I had mixed feelings when Boston Republican City Committee Chairman Brad Williams endorsed Democrat mayoral candidate John Connolly. On the one hand, I thought the endorsement was late & its tardiness might have been construed as a form of disingenuous that could be exploited by Connolly’s political rivals as a way to say to their base Democrat voters that Connolly was more of a Republican & less of a Democrat. On the other hand, I credit Williams with at least thinking outside the partisan box. While the race lacked a GOP candidate, Williams understood the importance of being engaged – as opposed to being content to impotently watch on the sidelines – with the hopes that a Democrat open to some conservative ideas could be elected in Boston. A deeper level of engagement would help the Boston GOP have more of an impact on municipal affairs & position the party to field attractive candidates for winnable seats.

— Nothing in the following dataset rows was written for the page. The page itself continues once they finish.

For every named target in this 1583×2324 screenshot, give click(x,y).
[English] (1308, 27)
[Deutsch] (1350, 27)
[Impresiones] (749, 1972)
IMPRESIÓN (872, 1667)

I bring this up because a similar opportunity has arisen in Lawrence. The Lawrence Republican City Committee missed a HUGE opportunity to support a similar kind of Democrat after the party failed to field a candidate of its own for the mayoral election. What Lawrence Republicans could have done was get behind Democrat challenger Daniel Rivera early in the process and assist him with deeds along with words. True, the GOP is a minuscule presence in the city but even a higher than normal turnout by Republican voters whipped up by GOP activists might have provided enough votes in Rivera’s favor to avoid a recount & force out current Democrat Lawrence mayor William Lantigua.
With the current impasse playing itself out, Republicans should publicly endorse Rivera & offer any kind of support that Rivera needs to quickly secure his electoral success & deny Lantigua any temptation to do something unethical – if not illegal. Given the demographic realities of how revitalized urban areas will have a huge impact on politics in the future, it’s imperative that the GOP start becoming more engaged NOW with minority communities, working class enclaves, & the kind of not-for-profit organizations (such as arts groups) that make up a significant group of active citizens who continue to define the urban landscape. The GOP faces possible extinction if it refuses to woo the urban voter.